The prison was built according to a hygienic theory called panopticon. The central tower of the prison, which six galleries extend from, was designed with the intention of providing effective control over the prisoner, “the all-seeing eye”. This supervision was to be accompanied by good nutrition and education: the prisoners were supposed to be taught to read and write. However, the reality was quite the opposite. It would be children, the marginalised, workers, politicians, anti-Francoists, homosexuals and even a President of the Catalan Government who did time at the Model, as well as common criminals. In addition, it was the site of forty executions. Ferrer i Guàrdia, the founder of the Modern School movement, was sentenced to death here; and Salvador Puig Antich would be garrotted at the Model. After each execution, a black flag was raised.
According to the institution’s chaplain, during the first years of the Franco regime, around thirty-five thousand people passed through the Model. However, from within that sordid atmosphere, a flower bloomed. The artist Helios Gómez painted a mural. Helios was serving a sentence on charges of illegal association and propaganda. The spiritual director of the prison in the 1950s, Father Lahore, asked him to paint some frescoes dedicated to Our Lady of Mercy (the patron saint of prisoners, as well as the patron saint of Barcelona), in a cell in the fourth gallery which was used as a chapel, located just opposite death’s row. Helios Gómez, with gypsy roots, painted the Black Madonna, and beneath the image he depicted a chilling scene: seven prisoners, starved and half-naked, entangled in a thorny thread that symbolised their lack of freedom. Gómez, likely inspired by the song of the day, Angelitos negros (Little black angels), by Machín, decided to depict the protagonists of the religious scene with gypsy features. The cell served as an oratory and was known as the Gypsy Chapel. From the 1980s onwards, the cell remained closed. Unfortunately, in 1998, this unique work was covered by a coat of paint, alleging hygienic criteria as the reason, a decision made by the prison authority of the Catalan Government. All said and done, an absurd attack on this artistic heritage, as it seems that the work is irretrievable.
Helios Gómez, born in Seville, was a painter, poster artist and poet, a member of the cultural avant-garde of Barcelona in the first half of the 20th century. He also stood out for being a founding member and first president of the Professional Illustrators Union of Catalonia, created in 1936 in Barcelona. At the same time, he was the most emblematic representative of the Spanish graphic design of that time.
Helios began as an Ultraist, an artistic movement opposed to Catalan modernisme that appealed to strong, sometimes shocking images, with references to the modern world and new technologies. He passed through Dadaist-constructivist and Productivist periods, the latter being a Soviet movement, which considered that art should play a practical and useful role. After the Civil War, he also experimented with surrealism.

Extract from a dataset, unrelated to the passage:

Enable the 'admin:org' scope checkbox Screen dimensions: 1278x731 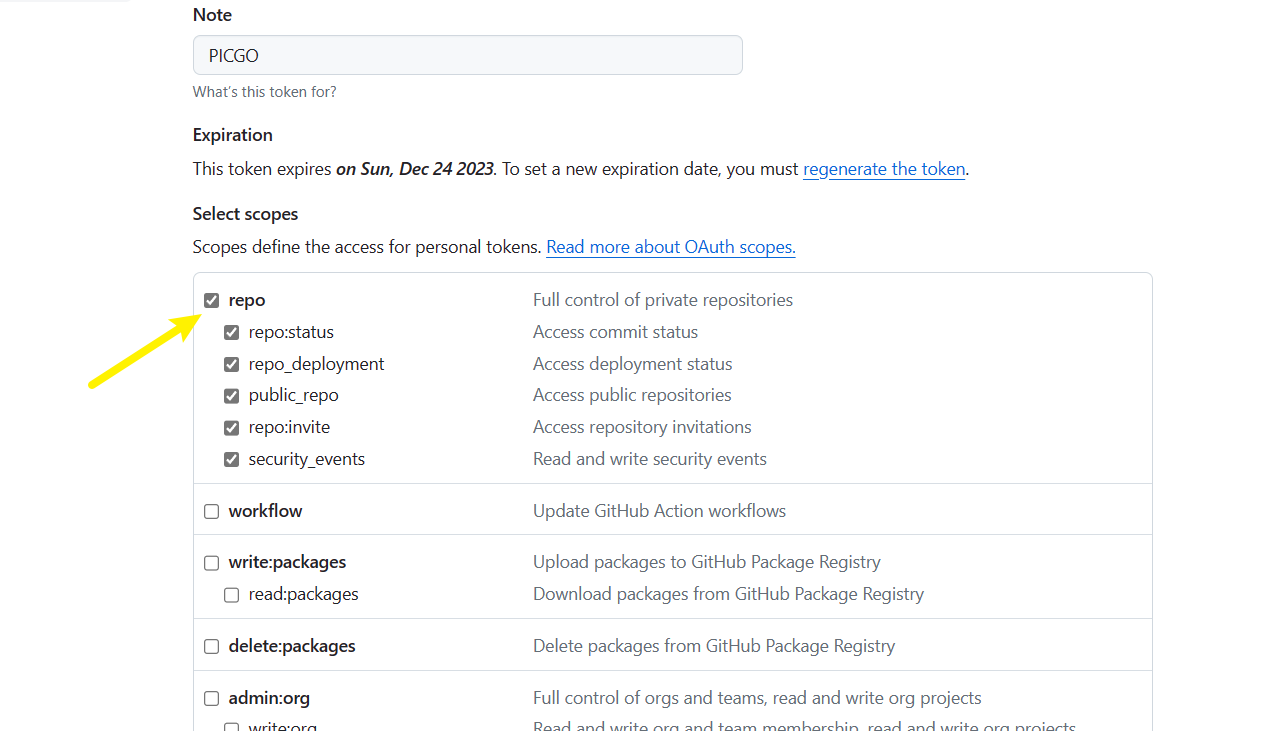click(x=212, y=699)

His language was figurative, synthetic, direct, elegant, and with a preference for black and white, although his colour painting was vibrant. The work he did as an illustrator and graphic designer was quite remarkable. He made book covers and published in workers’ newspapers and magazines. He also worked for some German and Soviet publications. In these media, he adopted expressionism with a strong Cubist influence, due to the typographic limitations of the magazines he collaborated with.
Helios Gómez had travelled to Berlin, Belgium, Vienna and Moscow, and was making a name for himself as an artist. Today, his posters are still a paradigm of avant-garde art. One of his paintings, which was exhibited in the Pavilion of the Spanish Republic during the International Exposition in Paris in 1937, is kept at the MACBA. Titled ‘Evacuation’, this is a universal scene of a group of people fleeing the war, but in this case, those fleeing are the gypsy people, as an oppressed group.
The artist was an anarcho-syndicalist and a militant gypsy. During the Civil War, he fought on the front lines in Majorca, Madrid and Andújar and finally in the 26th Durruti Division on the Aragon front, where he organised a cavalry battalion with gypsies named the Ramon Casellas column. In 1939, he had to cross the Pyrenees to take refuge in France. He was interned in the Vernet and Algiers concentration camps and was later deported to French Algeria. Fleeing the torture and harassment of the Djelfa camp, where he was interned with the writer Max Aub, he managed to gain a letter of safe passage to return to Spain in May 1942, where he resumed the anti-fascist battle underground. Arrested, without a trial or sentence, he was imprisoned for eight years in the Model prison in Barcelona. There he painted a work of art, since lost, a cry of anguish from the prisoners that could have been a magnificent record of the wickedness that was experienced within those walls. Helios Gómez died in 1956, shortly after his release from prison. He lived a life made for the big screen and he left behind a prolific body of work, despite never becoming a well-known artist, however relevant he was.